In my opinion we need to elevate doctors and invest heavily into more nurse practitioners and the like. I don't think you need to see a doctor all the time, for procedures or surgery yes, or if you need someone to actually investigate something.

But there is no point in pretending doctors are going to surge, the current administration is trying to make being a doctor harder, not easier. Doctors also avoid certain fields because it doesn't pay enough. The supply is also artificially restricted. It's a system so fucked that it's better to ignore it and pump out PRNs

ACCount36 a day ago

At this rate, it might be easier to train ChatGPT for better diagnostics performance and give it access to health records than to untangle decades worth of legislative and institutional inertia that prevents "more doctors".

  • dirtyhippiefree a day ago

    AI hallucinating an art project is one thing…but medicine…?!?

    Heaven help us.

kulahan 2 days ago

We need more of all healthcare professionals. Nurses and CNAs are getting run ragged just the same.

  • verisimi a day ago

    Have you heard of Iatrogenesis?

    https://www.wikipedia.org/wiki/Iatrogenesis

    > In 2013, an estimated 142,000 persons died from adverse effects of medical treatment, up from an estimated 94,000 in 1990.

    Careful what you wish for!

    And, imo, an awful lot of deaths are due to issues that cannot be classified as caused by doctors - eg dosage error over time, something that mitigates symptoms but allows the underlying to deteriorate, etc.

    • kulahan 15 hours ago

      I’m very ready to have a conversation about whether or not there is a point where we should stop advancing healthcare because people probably shouldn’t be immortal, but doing it by making your healthcare workers struggle under the extreme weight of all the patients they need to care for probably is not the approach.

      I simply don’t think we have the medical knowledge necessary yet to know what the “right” number of health care professionals is.

    • jmcgough a day ago

      Most premature death in this country is from chronic disease.

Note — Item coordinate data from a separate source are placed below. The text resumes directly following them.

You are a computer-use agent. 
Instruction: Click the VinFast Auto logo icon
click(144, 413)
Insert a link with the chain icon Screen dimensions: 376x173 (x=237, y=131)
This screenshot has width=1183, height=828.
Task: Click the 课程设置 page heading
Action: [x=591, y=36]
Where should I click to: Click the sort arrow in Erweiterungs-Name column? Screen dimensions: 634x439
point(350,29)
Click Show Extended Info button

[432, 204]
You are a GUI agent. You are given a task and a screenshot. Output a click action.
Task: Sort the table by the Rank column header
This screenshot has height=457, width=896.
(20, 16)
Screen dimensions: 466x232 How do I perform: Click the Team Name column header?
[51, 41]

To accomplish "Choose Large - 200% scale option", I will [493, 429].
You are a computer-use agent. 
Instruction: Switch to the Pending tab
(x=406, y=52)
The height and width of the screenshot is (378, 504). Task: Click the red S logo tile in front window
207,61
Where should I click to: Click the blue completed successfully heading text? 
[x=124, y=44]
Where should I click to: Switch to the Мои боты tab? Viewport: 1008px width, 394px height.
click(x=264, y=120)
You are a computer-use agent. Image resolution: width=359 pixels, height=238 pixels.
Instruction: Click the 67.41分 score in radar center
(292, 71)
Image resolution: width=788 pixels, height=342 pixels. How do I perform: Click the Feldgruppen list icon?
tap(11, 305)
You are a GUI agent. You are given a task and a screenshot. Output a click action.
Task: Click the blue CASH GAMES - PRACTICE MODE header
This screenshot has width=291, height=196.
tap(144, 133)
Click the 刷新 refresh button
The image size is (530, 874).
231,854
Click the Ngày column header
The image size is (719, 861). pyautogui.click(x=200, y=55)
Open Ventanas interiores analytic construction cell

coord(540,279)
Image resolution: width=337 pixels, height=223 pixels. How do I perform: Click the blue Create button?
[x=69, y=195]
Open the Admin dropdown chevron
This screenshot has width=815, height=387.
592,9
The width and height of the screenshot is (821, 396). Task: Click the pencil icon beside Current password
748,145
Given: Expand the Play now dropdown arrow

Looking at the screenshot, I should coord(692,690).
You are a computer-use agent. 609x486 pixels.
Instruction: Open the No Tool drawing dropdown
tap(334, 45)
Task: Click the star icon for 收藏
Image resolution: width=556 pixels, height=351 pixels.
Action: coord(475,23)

It's nearly impossible to get a PCP in many parts of the country. Gastroenterology is like a four month wait here.

a_bonobo a day ago

>Up to 25% of women have endo, in some communities at least.

I feel like that's a relatively novel insight. These days I hear about endometriosis once a month or so, mostly because of outspoken women advocates. I could swear I've never heard of endo before 2020.

As an example, the Australian National Action Plan for endometriosis is from 2018. Perhaps the currently practising generation of doctors did not have this kind of awareness during their training, and the next generation will fix it?

  • jmcgough a day ago

    I think because it's seen as gyn health (though endometriosis can occur in men in rare cases), people often don't feel comfortable talking about it. Relatedly, pregnancy complications weren't really on my radar until I started working in the emergency department and discovered just how common they are.

giantg2 a day ago

The studies are wild. The reported range of affected individuals is 2-50% depending on which study you look at. While genetics are the main risk factor, there are all sorts of environmental risk factors that have been linked to it, especially in uetero. Many of those things are highly common such as BPA, PFAS, dioxins, and cosmetic use.